Ich bin sehr glücklich, den Weg zu diesen Yoga-Kursen gefunden zu haben, und bin inzwischen auch Mitglied im queeren Sportverein. Es hat sich gezeigt, dass etwas, worüber ich locker einen langen politischen Essay schreiben könnte, für mich selbst ganz unmittelbar von Bedeutung ist: die Existenz eines „Safe Space“, eines geschützten Raumes, in der man sich nicht erklären muss, wenn man nicht will, wo man angenommen und akzeptiert wird. Binnen Kurzem sind mir die anderen Teilnehmer*innen ans Herz gewachsen, obwohl wir definitiv sehr, sehr unterschiedlich sind. Nach eineinhalb Stunden gemeinsamer Yoga-Übungen gehen wir ab und zu noch gemeinsam auf ein Kaltgetränk ins Restaurant um die Ecke. Und plötzlich fühle ich die queere Community wieder - nicht nur als politisches Konstrukt, sondern als eine Form einer alltäglichen Lebendigkeit, die ich vermisst habe und die mir guttut.

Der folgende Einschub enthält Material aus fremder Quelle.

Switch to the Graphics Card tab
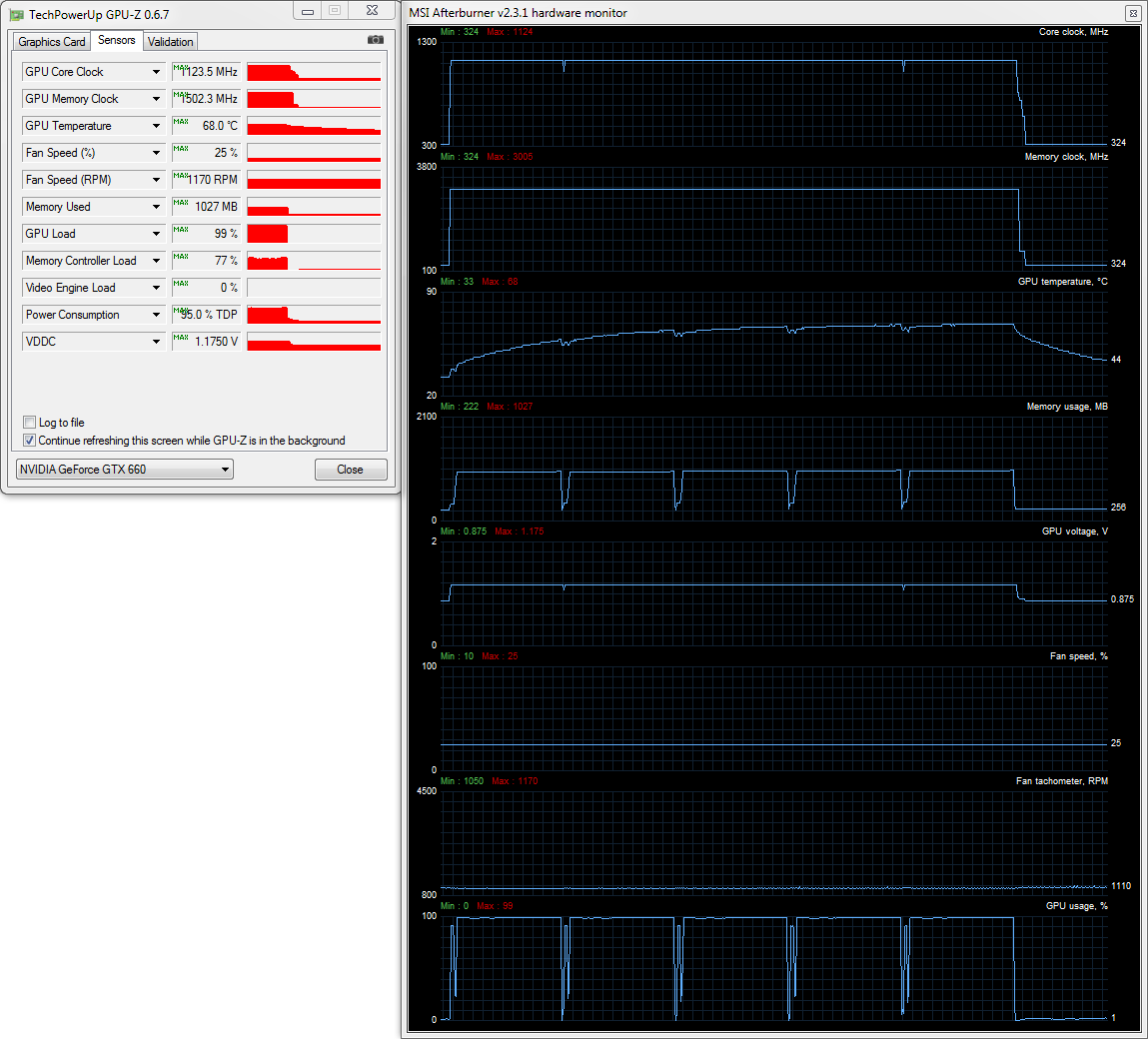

Yoga ist ursprünglich eine spirituelle Praxis. In den Trend-Kursen ist das aber eher eine verschüttete Wahrnehmung. Das Spirituelle kommt freilich mitunter auf unerwartete Weise. Nach einem Kurs am Freitagnachmittag stellte sich durch Zufall heraus, dass einige der Teilnehmer abends in den CSD-Gottesdienst in der Gedächtniskirche gehen wollten. Das überraschte mich, denn so etwas wie Religion oder allgemeine Spiritualität war nie Thema gewesen. Mir wäre der Termin ziemlich sicher „entfallen“ ... umso schöner war es, spontan den Gottesdienst gemeinsam mit den Leuten aus dem Kurs und den zahlreichen anderen Besucher*innen doch noch zu besuchen und Vermisstes und Verschüttetes wiederzufinden.